Whatever a$$hat organization filed this lawsuit is just plain nasty.


This poster is a great example of why college isn’t for everybody. The dumbs wash out with debt they can’t service because they never should have enrolled in the first place.
Anonymous
Anonymous wrote:
Anonymous wrote:
Anonymous wrote:Federal lawsuit just filed and, unfortunately, it sets forth a not unreasonable basis for standing and argument on the merits. I hope I’m wrong, but I see an injunction coming soon. Why the administration didn’t stand a refund application sooner is beyond me. I doubt a court would have ordered people to pay anything back even while ruling the order was unconstitutional. But this lawsuit will move fast and the whole thing will likely be enjoined without anyone seeing relief.


"The plaintiff is Frank Garrison, an attorney who works at the foundation, who says he is in line to automatically receive $20,000 under the plan. But, he argues, he will be left worse off by Biden’s debt relief because it will trigger state income taxes where he lives in Indiana."

https://www.politico.com/news/2022/09/27/bidens-student-debt-relief-faces-first-major-legal-challenge-00059050

Worse off? How? Before the forgiveness, he would have to earn more than $20k and pay federal and state taxes on that amount, and then use it to pay the loan. So he'd be about $25k in the hole (assuming a 15% federal tax rate and 3.23% Indiana rate). With forgiveness, he has to pay $646 in Indiana tax. So he comes out over $24k ahead. How is that worse off? Is this some sort of GOP math?


His argument is that he plans to/wants to/is eligible for PSLF at some point in the future, which would not be taxable. So the benefit of loan forgiveness would harm him compared to the benefit of PSLF. But that's not how benefits work - they are not considered harm. And he only has a potential future benefit anyway, the PSLF stuff may or may not ever happen for him. And taxes are also not considered harm. This isn't standing - he doesn't have it.


That is some convoluted logic right there. In any case, the Biden program lets you opt out, so why doesn't he just do that instead of suing? Seems that would remedy all his harm (but would take away the fun of keeping everyone else from participating).
Anonymous
Ha! They opted the plaintiff out. Problem solved!

Anonymous
Anonymous wrote:Ha! They opted the plaintiff out. Problem solved!



That's a serious case of f&ck around and find out.
Anonymous
Anonymous wrote:
Anonymous wrote:Federal lawsuit just filed and, unfortunately, it sets forth a not unreasonable basis for standing and argument on the merits. I hope I’m wrong, but I see an injunction coming soon. Why the administration didn’t stand a refund application sooner is beyond me. I doubt a court would have ordered people to pay anything back even while ruling the order was unconstitutional. But this lawsuit will move fast and the whole thing will likely be enjoined without anyone seeing relief.

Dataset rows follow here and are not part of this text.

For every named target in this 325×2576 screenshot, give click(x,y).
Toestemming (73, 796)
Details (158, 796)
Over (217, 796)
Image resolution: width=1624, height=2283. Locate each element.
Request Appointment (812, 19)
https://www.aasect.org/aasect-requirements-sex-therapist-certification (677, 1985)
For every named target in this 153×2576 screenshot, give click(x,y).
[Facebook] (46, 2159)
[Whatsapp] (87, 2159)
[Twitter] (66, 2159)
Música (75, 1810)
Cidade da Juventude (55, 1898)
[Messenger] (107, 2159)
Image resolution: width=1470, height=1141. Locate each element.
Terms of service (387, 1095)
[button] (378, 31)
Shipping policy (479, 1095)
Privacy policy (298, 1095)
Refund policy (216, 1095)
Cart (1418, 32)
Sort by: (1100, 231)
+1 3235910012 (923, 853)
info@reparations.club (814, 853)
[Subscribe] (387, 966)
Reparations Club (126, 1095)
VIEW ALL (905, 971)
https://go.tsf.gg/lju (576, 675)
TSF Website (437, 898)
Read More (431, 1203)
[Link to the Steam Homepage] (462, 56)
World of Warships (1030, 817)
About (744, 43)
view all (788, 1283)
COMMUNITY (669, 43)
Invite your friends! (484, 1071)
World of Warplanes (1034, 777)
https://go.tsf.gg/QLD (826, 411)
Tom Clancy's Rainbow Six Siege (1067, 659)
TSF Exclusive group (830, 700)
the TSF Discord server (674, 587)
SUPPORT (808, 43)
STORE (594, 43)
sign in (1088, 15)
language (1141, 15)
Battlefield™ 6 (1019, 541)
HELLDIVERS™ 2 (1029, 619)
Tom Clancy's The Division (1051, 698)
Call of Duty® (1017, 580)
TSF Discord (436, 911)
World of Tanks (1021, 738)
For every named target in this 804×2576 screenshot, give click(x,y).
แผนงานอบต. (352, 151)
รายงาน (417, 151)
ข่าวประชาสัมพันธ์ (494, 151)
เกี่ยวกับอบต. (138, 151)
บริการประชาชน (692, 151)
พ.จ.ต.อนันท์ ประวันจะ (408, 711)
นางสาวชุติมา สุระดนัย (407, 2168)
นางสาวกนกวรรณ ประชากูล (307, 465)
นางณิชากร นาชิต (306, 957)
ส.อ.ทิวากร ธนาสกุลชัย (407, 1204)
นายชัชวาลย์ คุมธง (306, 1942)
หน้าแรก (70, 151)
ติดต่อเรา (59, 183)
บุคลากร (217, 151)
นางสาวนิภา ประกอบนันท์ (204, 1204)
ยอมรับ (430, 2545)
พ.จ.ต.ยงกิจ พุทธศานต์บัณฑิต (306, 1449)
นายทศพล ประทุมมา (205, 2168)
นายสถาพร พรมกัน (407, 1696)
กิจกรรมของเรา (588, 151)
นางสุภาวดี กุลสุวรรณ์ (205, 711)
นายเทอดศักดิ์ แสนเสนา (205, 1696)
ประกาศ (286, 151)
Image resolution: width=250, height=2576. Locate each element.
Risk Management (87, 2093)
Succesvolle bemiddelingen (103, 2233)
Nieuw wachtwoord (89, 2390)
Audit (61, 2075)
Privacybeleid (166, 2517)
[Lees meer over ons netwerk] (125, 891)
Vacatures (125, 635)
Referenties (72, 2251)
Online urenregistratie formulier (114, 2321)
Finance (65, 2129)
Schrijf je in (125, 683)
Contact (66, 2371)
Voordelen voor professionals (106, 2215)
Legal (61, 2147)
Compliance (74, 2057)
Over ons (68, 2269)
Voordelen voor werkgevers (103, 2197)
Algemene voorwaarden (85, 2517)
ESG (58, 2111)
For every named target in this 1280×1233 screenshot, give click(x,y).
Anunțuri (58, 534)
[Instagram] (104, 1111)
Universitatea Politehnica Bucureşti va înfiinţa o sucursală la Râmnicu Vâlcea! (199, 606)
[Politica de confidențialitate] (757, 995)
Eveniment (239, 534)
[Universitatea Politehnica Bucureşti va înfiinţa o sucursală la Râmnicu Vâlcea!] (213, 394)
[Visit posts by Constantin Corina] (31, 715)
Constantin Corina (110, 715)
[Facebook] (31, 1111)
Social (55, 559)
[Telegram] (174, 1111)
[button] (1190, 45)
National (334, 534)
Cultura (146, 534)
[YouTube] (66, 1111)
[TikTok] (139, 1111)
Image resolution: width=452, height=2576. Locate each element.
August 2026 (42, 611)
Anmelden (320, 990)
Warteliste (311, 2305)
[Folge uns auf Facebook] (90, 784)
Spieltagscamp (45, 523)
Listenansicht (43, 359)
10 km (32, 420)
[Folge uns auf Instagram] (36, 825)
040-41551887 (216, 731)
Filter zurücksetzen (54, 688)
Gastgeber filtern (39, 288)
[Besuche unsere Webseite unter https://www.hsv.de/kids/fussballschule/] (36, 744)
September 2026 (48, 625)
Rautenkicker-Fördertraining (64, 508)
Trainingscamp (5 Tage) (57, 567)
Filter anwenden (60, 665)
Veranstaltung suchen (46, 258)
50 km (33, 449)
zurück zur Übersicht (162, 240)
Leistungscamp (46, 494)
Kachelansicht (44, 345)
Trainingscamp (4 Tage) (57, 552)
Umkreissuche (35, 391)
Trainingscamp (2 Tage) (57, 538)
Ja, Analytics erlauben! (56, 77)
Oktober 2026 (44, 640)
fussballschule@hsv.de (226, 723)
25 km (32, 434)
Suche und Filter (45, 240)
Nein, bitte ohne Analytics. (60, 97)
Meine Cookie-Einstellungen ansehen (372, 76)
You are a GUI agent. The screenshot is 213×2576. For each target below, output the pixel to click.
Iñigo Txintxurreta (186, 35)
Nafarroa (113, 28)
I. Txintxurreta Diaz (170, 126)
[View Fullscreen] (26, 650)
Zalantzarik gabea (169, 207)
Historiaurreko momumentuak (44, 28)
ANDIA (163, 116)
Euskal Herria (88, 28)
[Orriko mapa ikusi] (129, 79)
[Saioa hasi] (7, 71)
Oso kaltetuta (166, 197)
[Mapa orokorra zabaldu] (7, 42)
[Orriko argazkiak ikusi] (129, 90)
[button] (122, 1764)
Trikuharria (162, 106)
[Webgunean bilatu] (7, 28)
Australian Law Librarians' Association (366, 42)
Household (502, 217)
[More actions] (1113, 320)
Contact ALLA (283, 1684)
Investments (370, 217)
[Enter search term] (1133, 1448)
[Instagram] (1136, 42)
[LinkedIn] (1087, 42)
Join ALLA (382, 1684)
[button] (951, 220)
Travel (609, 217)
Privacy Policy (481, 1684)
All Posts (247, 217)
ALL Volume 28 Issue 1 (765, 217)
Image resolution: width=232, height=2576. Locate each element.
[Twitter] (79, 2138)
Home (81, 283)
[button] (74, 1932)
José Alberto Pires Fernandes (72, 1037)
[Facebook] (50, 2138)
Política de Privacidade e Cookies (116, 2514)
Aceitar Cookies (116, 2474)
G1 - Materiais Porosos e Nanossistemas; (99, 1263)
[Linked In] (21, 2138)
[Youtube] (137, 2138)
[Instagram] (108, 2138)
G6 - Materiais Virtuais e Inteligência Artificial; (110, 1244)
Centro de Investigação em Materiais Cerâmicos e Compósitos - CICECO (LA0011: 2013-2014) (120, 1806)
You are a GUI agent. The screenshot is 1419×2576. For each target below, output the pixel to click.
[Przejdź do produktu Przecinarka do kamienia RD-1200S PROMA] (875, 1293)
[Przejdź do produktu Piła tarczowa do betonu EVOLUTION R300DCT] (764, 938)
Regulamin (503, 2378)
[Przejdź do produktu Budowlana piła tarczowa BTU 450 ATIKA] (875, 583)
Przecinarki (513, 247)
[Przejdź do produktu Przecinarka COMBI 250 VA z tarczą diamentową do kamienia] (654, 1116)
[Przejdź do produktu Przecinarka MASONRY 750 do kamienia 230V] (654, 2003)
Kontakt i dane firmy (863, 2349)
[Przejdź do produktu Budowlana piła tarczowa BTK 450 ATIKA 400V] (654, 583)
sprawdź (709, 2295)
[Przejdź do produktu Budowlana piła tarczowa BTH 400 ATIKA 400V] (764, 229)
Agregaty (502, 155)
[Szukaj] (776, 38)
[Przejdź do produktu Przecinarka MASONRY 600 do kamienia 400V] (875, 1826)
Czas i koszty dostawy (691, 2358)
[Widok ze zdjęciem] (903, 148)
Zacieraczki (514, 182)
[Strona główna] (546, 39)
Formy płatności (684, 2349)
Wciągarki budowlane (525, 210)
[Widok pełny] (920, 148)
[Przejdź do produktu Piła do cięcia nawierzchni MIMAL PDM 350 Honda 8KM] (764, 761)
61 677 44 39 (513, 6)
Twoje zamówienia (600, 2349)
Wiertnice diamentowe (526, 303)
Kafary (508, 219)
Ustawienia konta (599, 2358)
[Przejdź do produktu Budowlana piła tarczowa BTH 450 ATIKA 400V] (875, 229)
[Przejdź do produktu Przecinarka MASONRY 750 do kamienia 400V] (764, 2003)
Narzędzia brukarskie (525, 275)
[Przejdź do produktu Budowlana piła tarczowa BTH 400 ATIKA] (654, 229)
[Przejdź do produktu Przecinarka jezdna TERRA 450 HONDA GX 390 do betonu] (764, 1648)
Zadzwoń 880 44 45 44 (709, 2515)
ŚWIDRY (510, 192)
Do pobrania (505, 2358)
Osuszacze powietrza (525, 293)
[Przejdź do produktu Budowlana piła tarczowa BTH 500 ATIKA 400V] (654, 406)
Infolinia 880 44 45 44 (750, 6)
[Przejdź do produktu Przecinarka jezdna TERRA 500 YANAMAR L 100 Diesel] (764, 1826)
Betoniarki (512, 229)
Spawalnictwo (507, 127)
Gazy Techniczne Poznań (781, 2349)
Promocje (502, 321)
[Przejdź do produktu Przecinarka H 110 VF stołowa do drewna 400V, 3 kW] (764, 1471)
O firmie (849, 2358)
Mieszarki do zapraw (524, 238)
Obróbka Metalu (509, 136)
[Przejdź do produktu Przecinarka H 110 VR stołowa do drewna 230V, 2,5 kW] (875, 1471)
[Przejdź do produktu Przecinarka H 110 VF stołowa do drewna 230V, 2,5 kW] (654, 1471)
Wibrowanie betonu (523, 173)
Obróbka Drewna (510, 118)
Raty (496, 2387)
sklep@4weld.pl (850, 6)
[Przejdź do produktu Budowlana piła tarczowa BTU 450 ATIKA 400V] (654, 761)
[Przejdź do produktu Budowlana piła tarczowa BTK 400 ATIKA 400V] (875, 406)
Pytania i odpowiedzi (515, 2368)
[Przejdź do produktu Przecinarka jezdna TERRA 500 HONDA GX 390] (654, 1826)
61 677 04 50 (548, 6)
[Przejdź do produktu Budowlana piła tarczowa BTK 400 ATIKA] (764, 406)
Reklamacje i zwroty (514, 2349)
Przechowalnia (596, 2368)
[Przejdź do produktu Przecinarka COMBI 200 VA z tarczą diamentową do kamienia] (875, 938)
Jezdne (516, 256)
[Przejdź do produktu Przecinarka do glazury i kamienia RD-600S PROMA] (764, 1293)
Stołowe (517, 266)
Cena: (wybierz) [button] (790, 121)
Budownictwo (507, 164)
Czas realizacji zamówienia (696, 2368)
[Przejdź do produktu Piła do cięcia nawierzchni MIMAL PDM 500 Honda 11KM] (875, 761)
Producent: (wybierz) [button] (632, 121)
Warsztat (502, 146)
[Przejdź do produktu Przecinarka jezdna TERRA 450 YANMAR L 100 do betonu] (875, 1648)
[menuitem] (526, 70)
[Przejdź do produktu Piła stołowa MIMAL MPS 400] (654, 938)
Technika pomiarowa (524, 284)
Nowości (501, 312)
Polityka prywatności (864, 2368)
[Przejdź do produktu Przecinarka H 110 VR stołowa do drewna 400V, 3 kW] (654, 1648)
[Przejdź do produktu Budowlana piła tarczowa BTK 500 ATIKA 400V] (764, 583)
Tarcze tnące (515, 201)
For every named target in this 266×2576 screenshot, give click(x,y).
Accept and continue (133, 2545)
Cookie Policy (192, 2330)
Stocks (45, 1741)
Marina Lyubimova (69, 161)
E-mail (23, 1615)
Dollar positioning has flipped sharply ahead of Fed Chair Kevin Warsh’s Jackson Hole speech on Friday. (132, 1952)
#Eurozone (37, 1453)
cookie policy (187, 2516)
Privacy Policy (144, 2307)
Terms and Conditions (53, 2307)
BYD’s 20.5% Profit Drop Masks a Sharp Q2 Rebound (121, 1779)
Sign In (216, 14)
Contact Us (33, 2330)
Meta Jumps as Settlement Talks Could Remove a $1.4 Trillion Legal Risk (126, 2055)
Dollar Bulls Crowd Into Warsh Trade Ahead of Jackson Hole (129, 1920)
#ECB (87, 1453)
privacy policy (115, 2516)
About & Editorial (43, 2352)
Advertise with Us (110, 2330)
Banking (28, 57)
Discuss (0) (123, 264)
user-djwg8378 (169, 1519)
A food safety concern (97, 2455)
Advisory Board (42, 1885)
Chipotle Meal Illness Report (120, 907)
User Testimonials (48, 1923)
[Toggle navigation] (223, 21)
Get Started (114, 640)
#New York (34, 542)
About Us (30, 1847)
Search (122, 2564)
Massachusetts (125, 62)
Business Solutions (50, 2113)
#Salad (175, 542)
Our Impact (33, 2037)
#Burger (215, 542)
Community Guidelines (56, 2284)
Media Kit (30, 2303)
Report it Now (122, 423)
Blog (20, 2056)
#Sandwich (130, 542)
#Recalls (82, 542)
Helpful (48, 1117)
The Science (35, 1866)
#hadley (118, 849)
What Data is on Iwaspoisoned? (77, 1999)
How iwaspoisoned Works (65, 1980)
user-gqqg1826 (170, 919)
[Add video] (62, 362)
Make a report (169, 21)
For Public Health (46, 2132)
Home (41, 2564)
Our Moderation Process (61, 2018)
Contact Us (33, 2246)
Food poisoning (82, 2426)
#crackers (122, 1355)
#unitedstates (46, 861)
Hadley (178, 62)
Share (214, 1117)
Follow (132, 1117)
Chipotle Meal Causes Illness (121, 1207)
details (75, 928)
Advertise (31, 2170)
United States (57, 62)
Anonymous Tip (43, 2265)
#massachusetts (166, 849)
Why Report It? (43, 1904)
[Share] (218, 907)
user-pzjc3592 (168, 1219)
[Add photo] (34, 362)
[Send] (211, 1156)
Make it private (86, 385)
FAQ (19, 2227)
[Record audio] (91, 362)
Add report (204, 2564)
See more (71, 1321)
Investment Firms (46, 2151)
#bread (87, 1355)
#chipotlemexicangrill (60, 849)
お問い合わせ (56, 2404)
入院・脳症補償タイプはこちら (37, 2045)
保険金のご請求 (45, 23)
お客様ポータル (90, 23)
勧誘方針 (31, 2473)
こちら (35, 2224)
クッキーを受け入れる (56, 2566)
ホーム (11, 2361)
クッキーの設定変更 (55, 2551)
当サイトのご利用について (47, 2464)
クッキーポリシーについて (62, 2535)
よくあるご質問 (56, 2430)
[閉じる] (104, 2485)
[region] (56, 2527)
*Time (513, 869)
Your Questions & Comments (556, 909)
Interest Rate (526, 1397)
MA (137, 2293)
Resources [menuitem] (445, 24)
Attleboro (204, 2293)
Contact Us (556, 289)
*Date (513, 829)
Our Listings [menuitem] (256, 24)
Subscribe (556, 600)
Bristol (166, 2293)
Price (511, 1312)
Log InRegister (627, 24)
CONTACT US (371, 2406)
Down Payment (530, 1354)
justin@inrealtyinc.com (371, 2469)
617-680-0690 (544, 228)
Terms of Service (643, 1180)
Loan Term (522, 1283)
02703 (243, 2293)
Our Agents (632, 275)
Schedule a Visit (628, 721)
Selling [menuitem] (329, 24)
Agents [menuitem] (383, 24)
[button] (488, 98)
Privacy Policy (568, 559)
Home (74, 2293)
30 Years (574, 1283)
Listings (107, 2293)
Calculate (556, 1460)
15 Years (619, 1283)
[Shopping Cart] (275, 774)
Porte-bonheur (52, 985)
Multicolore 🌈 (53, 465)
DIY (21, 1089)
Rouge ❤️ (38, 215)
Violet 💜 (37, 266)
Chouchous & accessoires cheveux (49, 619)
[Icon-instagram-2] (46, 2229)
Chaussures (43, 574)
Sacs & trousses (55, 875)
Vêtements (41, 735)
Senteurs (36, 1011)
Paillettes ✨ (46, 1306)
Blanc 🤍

Whatever a$$hat organization filed this lawsuit is just plain nasty.


Bummer that your free money government handout is in jeopardy. God forbid you behave like a fiscally responsible adult and pay your own bills.
Anonymous
Anonymous wrote:
Anonymous wrote:
Anonymous wrote:Federal lawsuit just filed and, unfortunately, it sets forth a not unreasonable basis for standing and argument on the merits. I hope I’m wrong, but I see an injunction coming soon. Why the administration didn’t stand a refund application sooner is beyond me. I doubt a court would have ordered people to pay anything back even while ruling the order was unconstitutional. But this lawsuit will move fast and the whole thing will likely be enjoined without anyone seeing relief.

Whatever a$$hat organization filed this lawsuit is just plain nasty.


Bummer that your free money government handout is in jeopardy. God forbid you behave like a fiscally responsible adult and pay your own bills.


yea god forbid these people have to pay their bills. I pour everything in paying my student loans because its MY DAMN RESPONSIBLITY.